Dopo aver scontato un periodo di detenzione per reati di terrorismo, sempre senza pentirsi, tornato in libertà, si impegna a ricrearsi una vita con l’amata moglie Samar, fondando una casa editrice dedicata all’ecologia. La stramba idea di aprire una casa editrice dedicata all’ecologia! Trattamento dei rifiuti, effetto serra, dissesto idrogeologico del paese. Saggi travestiti da romanzi, narrativa centrata sui dibattiti in corso. Contaminazione di generi spinta all’eccesso. Cui nessun critico, nessun giornale, nessun blog del settore dedicava un minimo di attenzione. Come se avessero concordato un cordone sanitario attorno alle edizioni “Autunno Verde”. Ero costretto a pubblicare solo esordienti, le “promesse della letteratura ecologista”. Poi un giorno si rifà vivo un suo compagno di lotta «Eccolo, è arrivato», sentii che gli diceva Leonardo. «Dottore, c’è qui un suo amico che la cerca!», gridò, rivolto a me.
«Amico? E chi sarebbe?»
«Sono io, Orson, non riconosci più i compagni? O preferisci che ti chiami Kane?»
Un colpo al cuore mi fece sussultare il petto facendomi cadere le chiavi dalle mani.
Erano decenni che nessuno mi chiamava più con quel nome.
Il mio nome di battaglia quand’ero militante di Azione Proletaria. C’erano Sirio, Straccio, Coniglio, Tigre… Il mio era Orso, ma avevo preferito Orson perché ero un patito di Orson Welles e del suo capolavoro, Citizen Kane. E il tempo delle scelte torna quanto mai attuale.

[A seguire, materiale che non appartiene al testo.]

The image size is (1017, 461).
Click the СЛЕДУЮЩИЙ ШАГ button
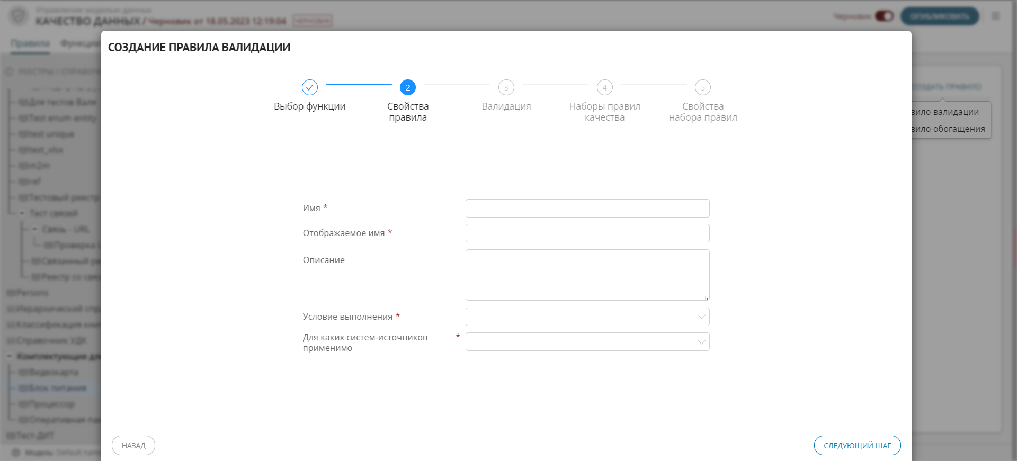[x=857, y=446]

La storia si dipana nell'arco di trent'anni dal 1986 al 2012, anno in cui è maggiormente concentrata la narrazione. Il luogo è Milano, la sua amata moglie Samar è morta, un’altra donna Barbara gli è vicino, una donna che nasconde qualcosa. E nello scorrere dei giorni i ricordi dell’arrivo dei Carabinieri nel casale dove si erano rifugiati, gli ideali di gioventù, il coraggio, nascosto dai mille volti della paura, il tradimento, l’amore, la voglia di riscatto e di giustizia, la situazione attuale culla di nuove violenze e nuovi fondamentalismi, tutto ritorna vivido e doloroso, fino al finale, quasi una condanna, forse una liberazione.